[routing-wg]BGP Update Report
Vince Fuller
vaf at cisco.com
Mon Sep 11 17:28:49 UTC 2006
On Mon, Sep 11, 2006 at 12:32:57PM +0200, Oliver Bartels wrote:
> Hi Gert,
> On Fri, 8 Sep 2006 18:06:00 +0200, Gert Doering wrote:
> >Ummm, well, this is a damn fast plane if it will reach another continent
> >1843 times per day (or even "per week")... - which should be the only
> >time the BGP announcement moves.
> >
> >Sounds more like "the BGP-follows-plane system has some stability problems".
>
> Nack.
>
> Probably they are using low or medium earth orbit satellites, which
> _are_ damn fast in orbit. Otherwise the round trip time would be
> unacceptably high.
>
> As the whole thing is 3D, some of them might have contact to
> ground stations on this or the other side of the great lake,
> depending on their 3D position, even thru the plane travels
> on a well defined track (probably a 3D circle, too) in just one
> direction only.
>
> Ceterum censeo: Nevertheless this moving-clients application shows
> some demand for a true-location-independend IP-addresses
> announcement feature (provider independend "roaming") in IPv6,
> as in v4 (even thru this isn't the "standard" way, but Connexion is
> anything but standard).
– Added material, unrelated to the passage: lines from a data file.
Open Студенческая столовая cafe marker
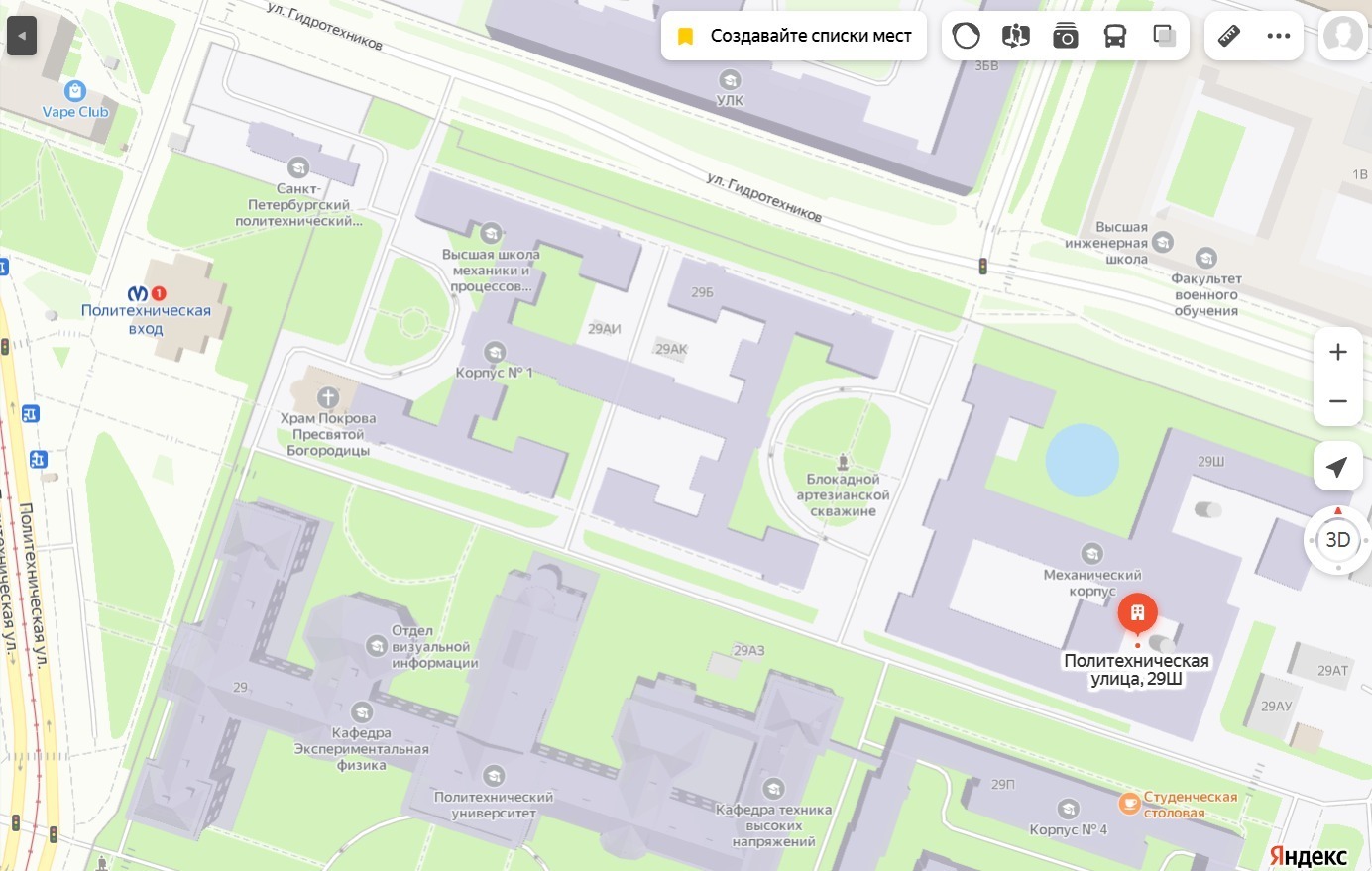The width and height of the screenshot is (1372, 871). click(1129, 804)
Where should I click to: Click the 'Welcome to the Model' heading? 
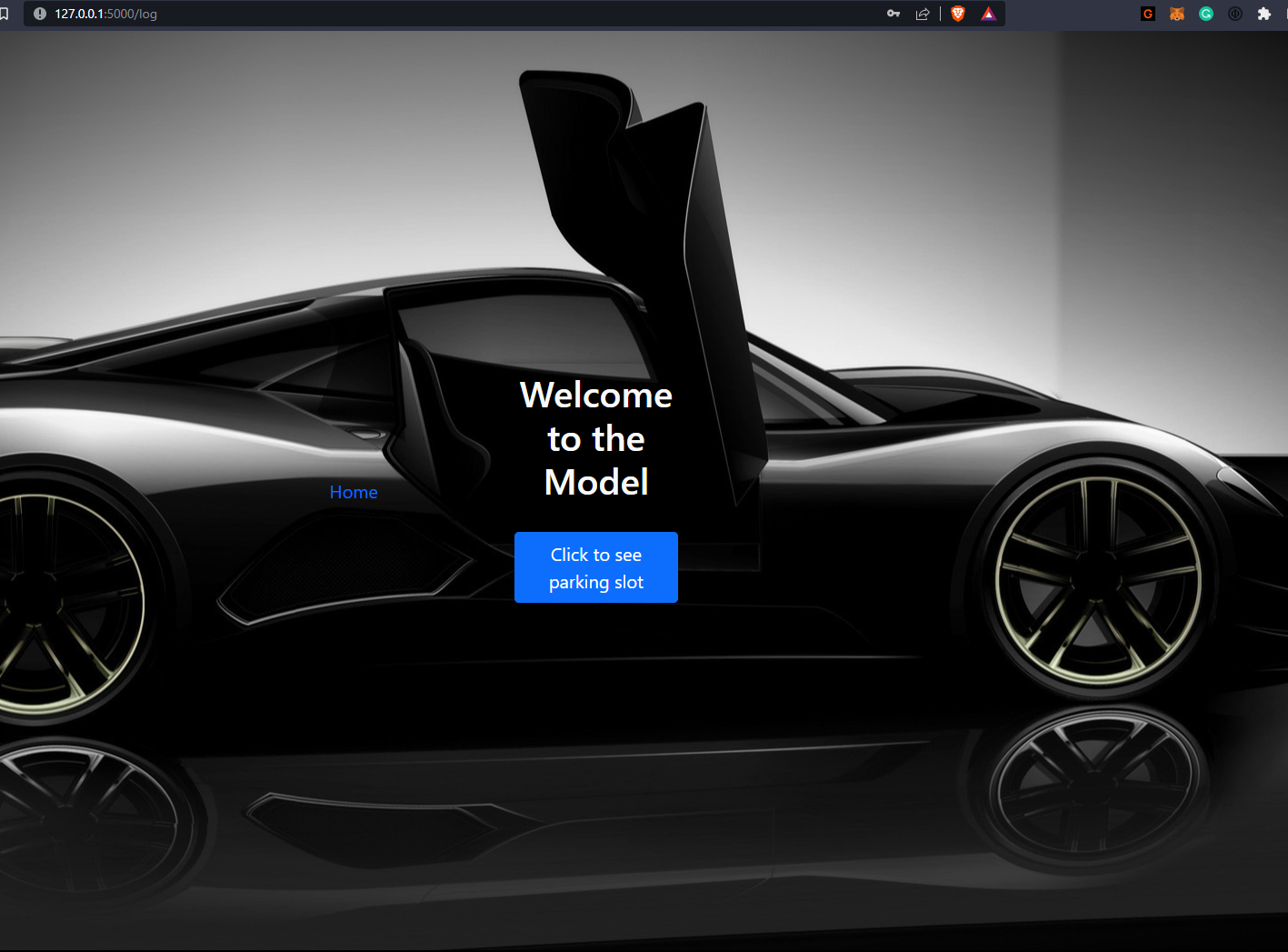pyautogui.click(x=595, y=438)
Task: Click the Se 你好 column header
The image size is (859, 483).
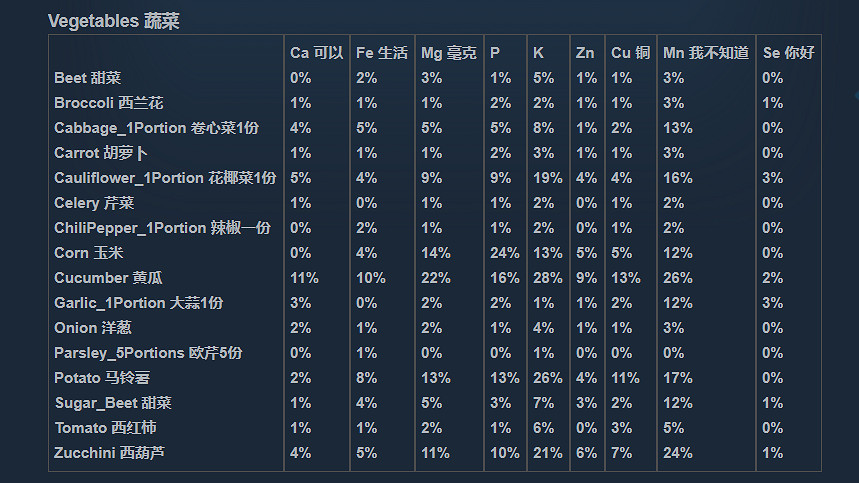Action: pos(787,53)
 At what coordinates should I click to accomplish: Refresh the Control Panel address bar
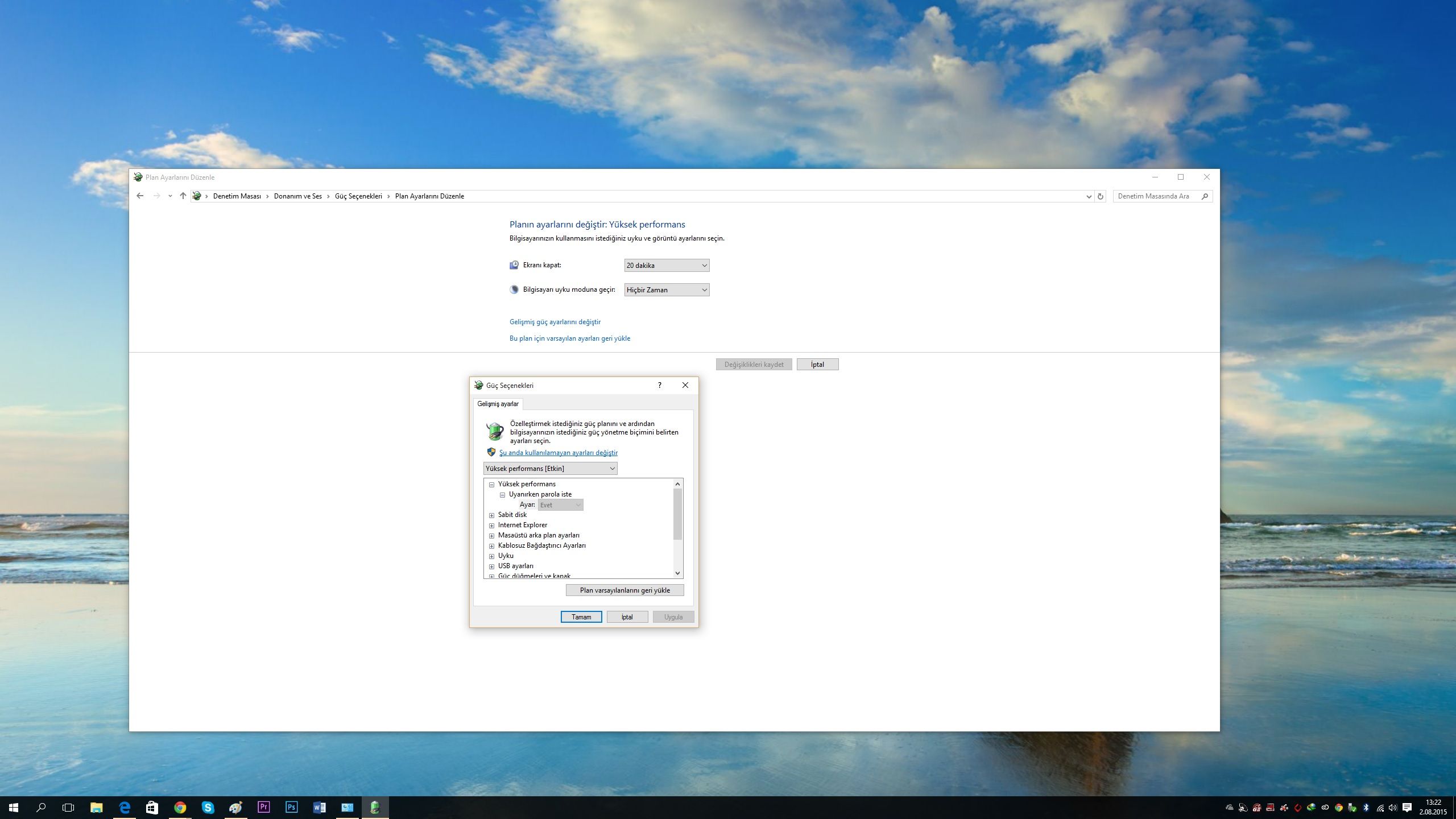1101,196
Shim etc. is not sufficient ...
One might also imagine that more globally-friendly way to implement this
would have been to build a network (VPN would be adequate) between the
ground stations and assign each plane a prefix out of a block whose subnets
are only dynamically advertsed within that network/VPN. Doing that would
prevent the rest of the global Internet from having to track 1000+ routing
changes per prefix per day as satellite handoffs are performed.